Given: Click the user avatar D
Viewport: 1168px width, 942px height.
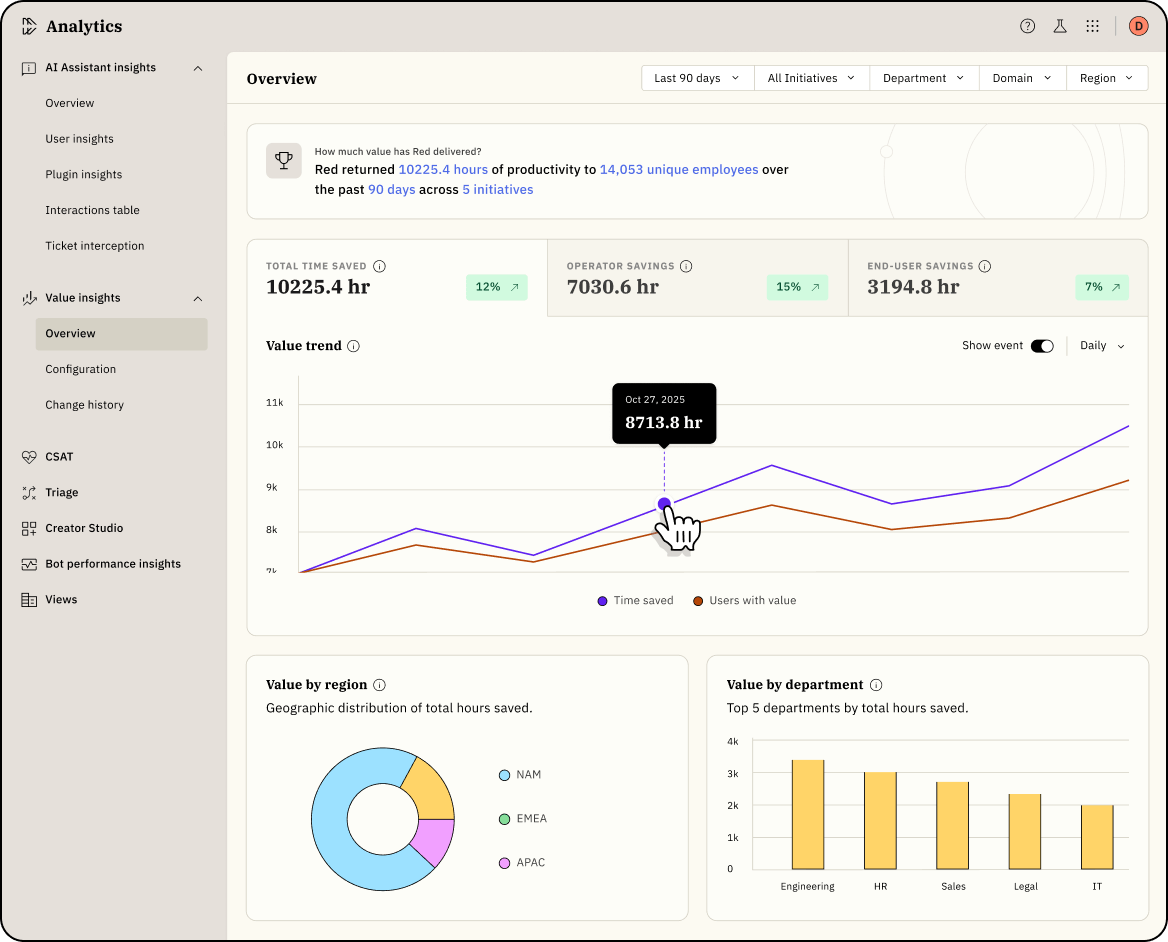Looking at the screenshot, I should pyautogui.click(x=1138, y=27).
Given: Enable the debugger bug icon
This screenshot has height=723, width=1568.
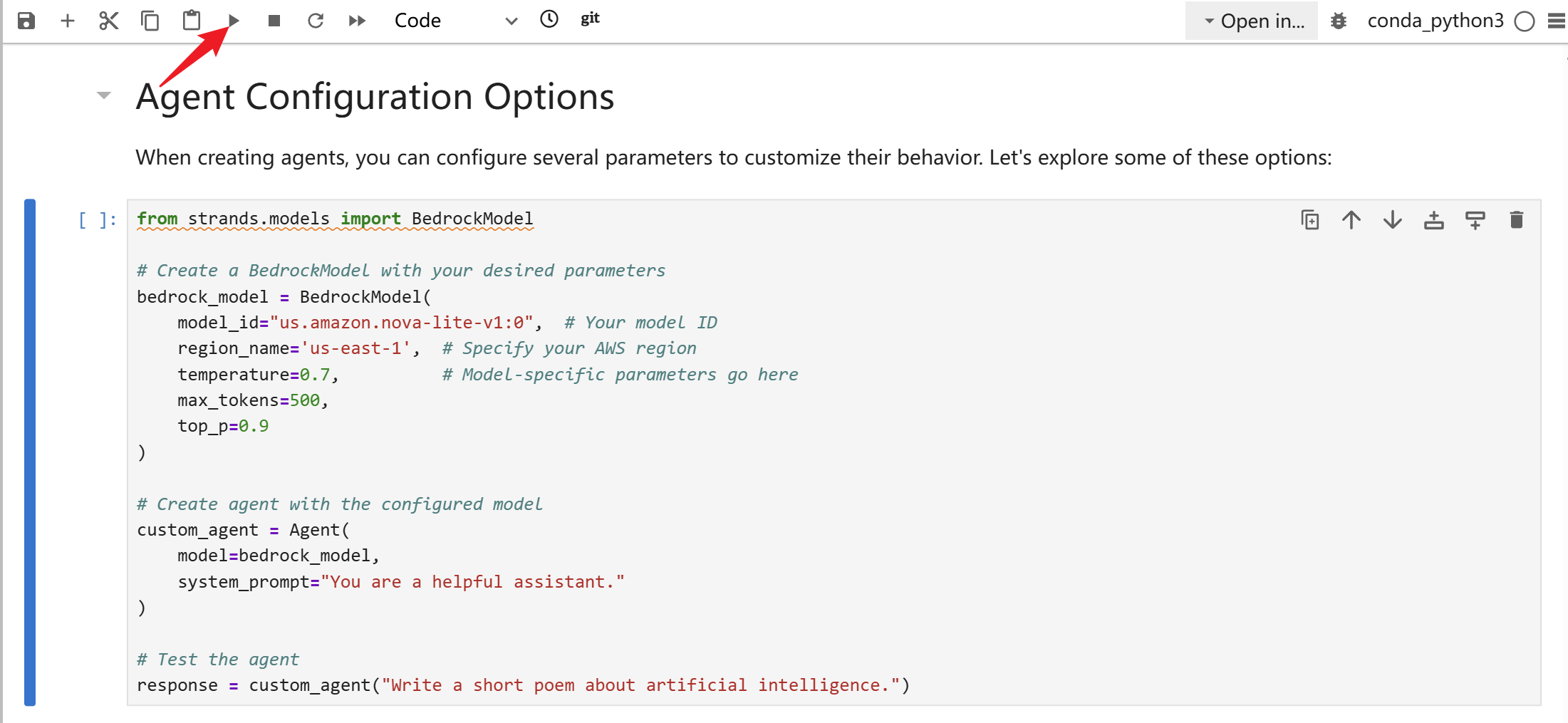Looking at the screenshot, I should (1339, 21).
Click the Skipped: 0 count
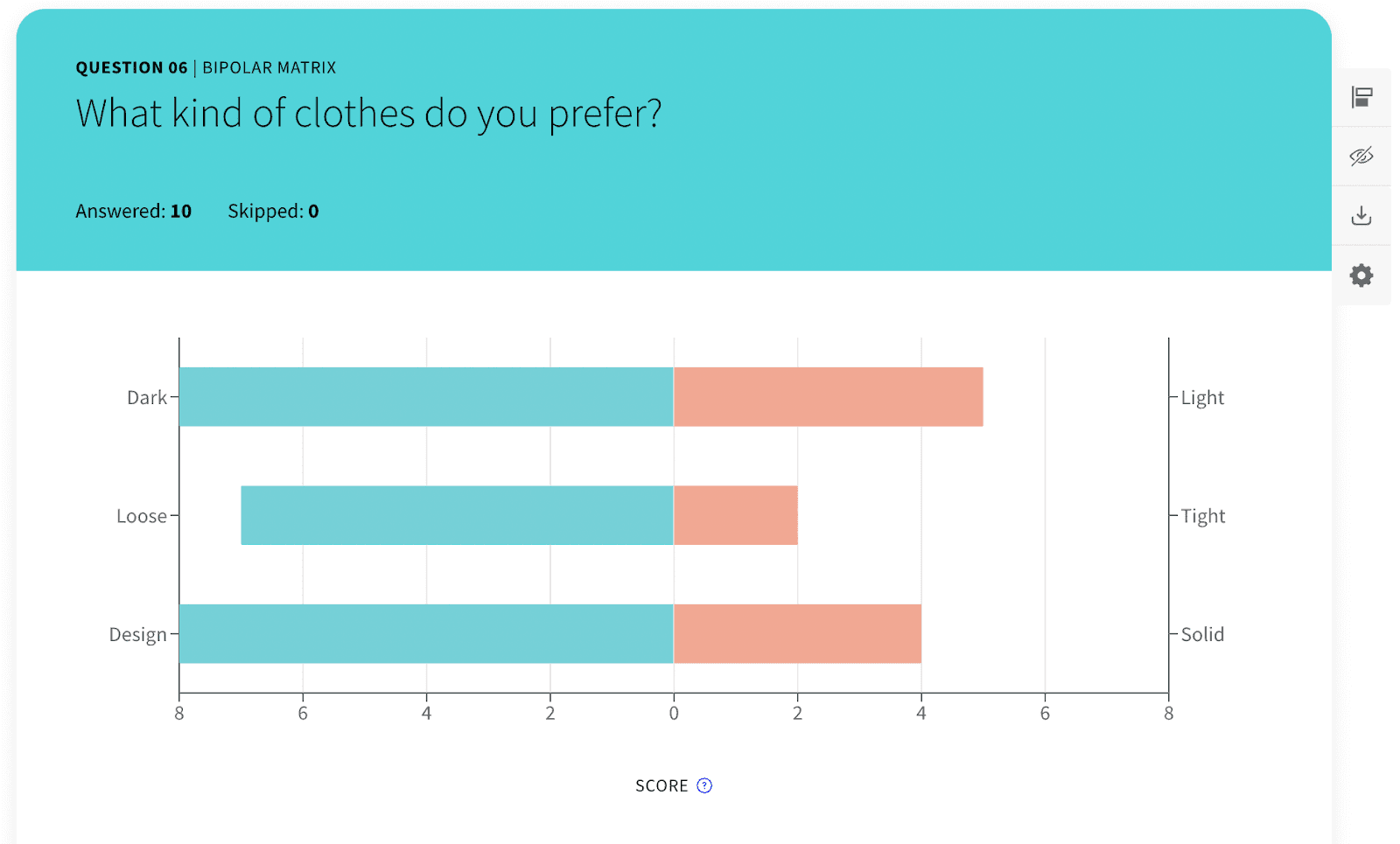Image resolution: width=1400 pixels, height=844 pixels. pos(273,211)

* [Activity] For each record above, write out every line exactly and skip the pictures.

* [Task solution]
Given: Click the user avatar D
Viewport: 1168px width, 942px height.
Looking at the screenshot, I should pyautogui.click(x=1138, y=27).
Given: Enable the debugger bug icon
This screenshot has height=723, width=1568.
Looking at the screenshot, I should (1339, 21).
Click the Skipped: 0 count
Image resolution: width=1400 pixels, height=844 pixels. pos(273,211)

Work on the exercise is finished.